Simpson pushes for nuclear energy

Idaho National Laboratory could benefit from 2008 fiscal budget

Express Staff Writer

Nuclear power is one of the answers to the nation's long-term energy security challenges.

That's according to U.S. Rep. Mike Simpson, R-Idaho, in a Wednesday hearing on Capitol Hill. In a hearing that explored the future of nuclear energy and funding for nuclear research and development, Simpson championed the role of the Idaho National Laboratory in the nation's energy future.

Simpson, a member of the House Appropriations Subcommittee on Energy and Water Development, questioned the Department of Energy's assistant secretary for nuclear energy, Dennis Spurgeon, about the importance of nuclear energy and the Department of Energy's new initiative called the Global Nuclear Energy Partnership.
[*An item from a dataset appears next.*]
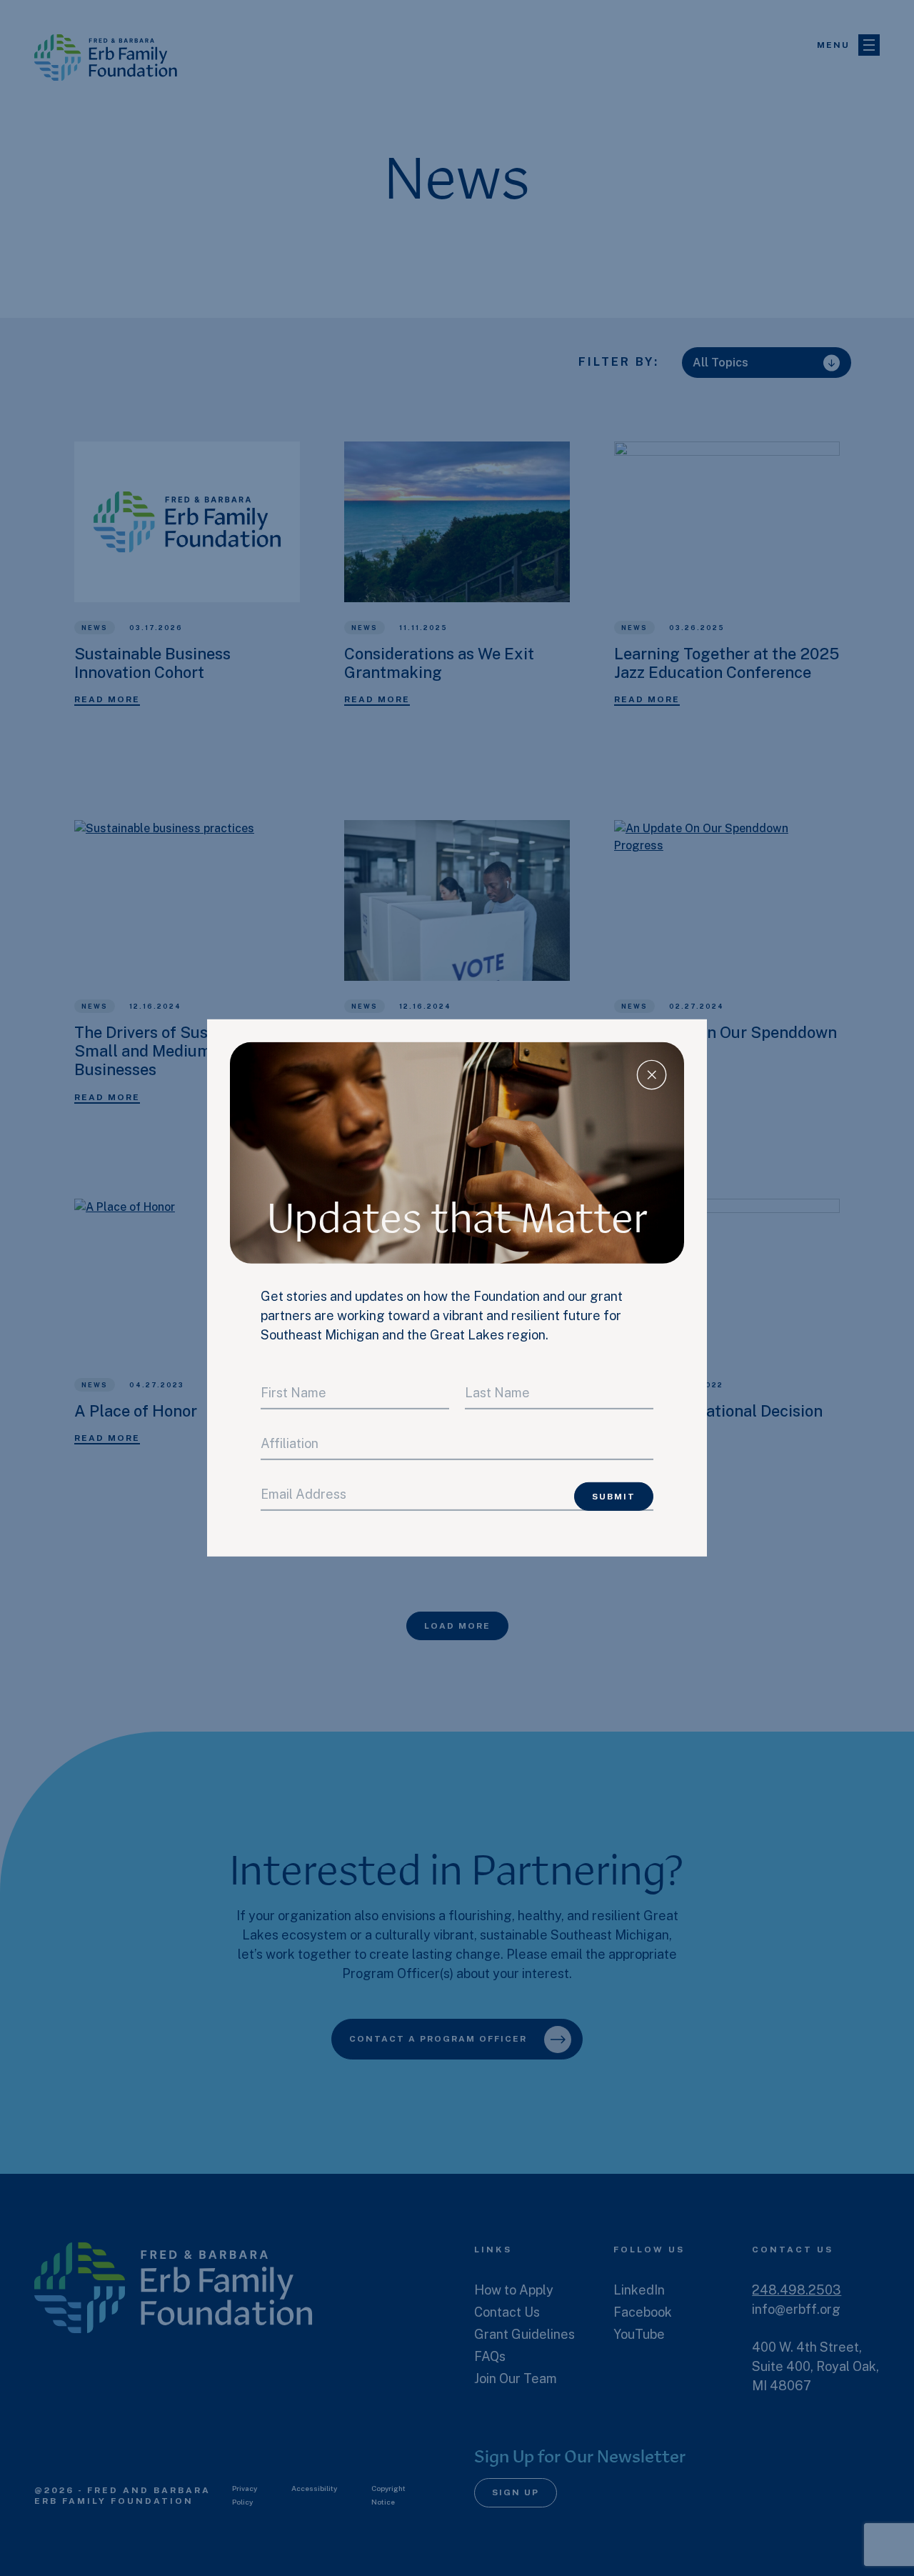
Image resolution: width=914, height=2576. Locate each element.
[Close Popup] (651, 1074)
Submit (614, 1497)
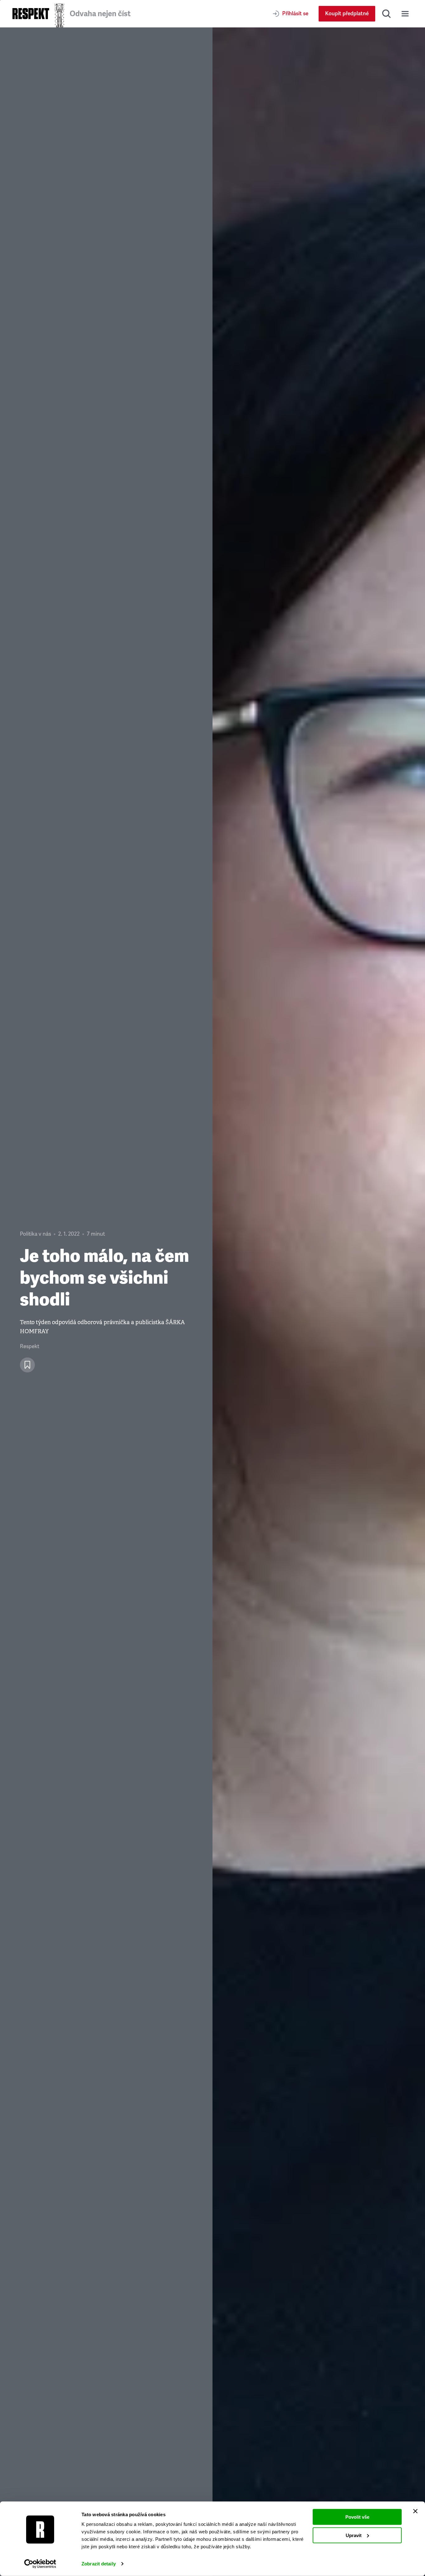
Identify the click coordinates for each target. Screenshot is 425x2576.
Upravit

Simpson focused his initial remarks on his support for the Bush administration's fiscal year 2008 budget request for nuclear energy of nearly $875 million.

"It is important that we all recognize the significant contributions the Bush administration and the current Department of Energy leadership are making to the future of nuclear energy in out nation," Simpson said. "Eight years ago, the nuclear energy research budget in our nation was essentially eliminated by the Clinton administration. Today, the Bush administration is proposing a 2008 budget just shy of $1 billion."

Simpson said that is a dramatic turn around for nuclear energy and regardless of individual priorities lawmakers should appreciate the advances they have made in overall nuclear research funding.

The revitalization of aging infrastructure at the Idaho National Laboratory was another area of focus for Simpson's comments and questions.

"I am very glad that the Department of Energy recognizes the need to revitalize Idaho National Laboratory's infrastructure and that Assistant Secretary Spurgeon has already committed $15 million to the effort," Simpson said. "Now I want to see new buildings rising in place of the old buildings that are now being torn down. Idaho National Laboratory has a bright future."

Simpson said the challenge of meeting growing energy demand without increasing greenhouse gas emissions dictates that nuclear energy must be at the forefront of the nation's energy expansion from this point forward.

"For that reason, I am bullish about the future of nuclear energy and the future of the Idaho National Laboratory," he said.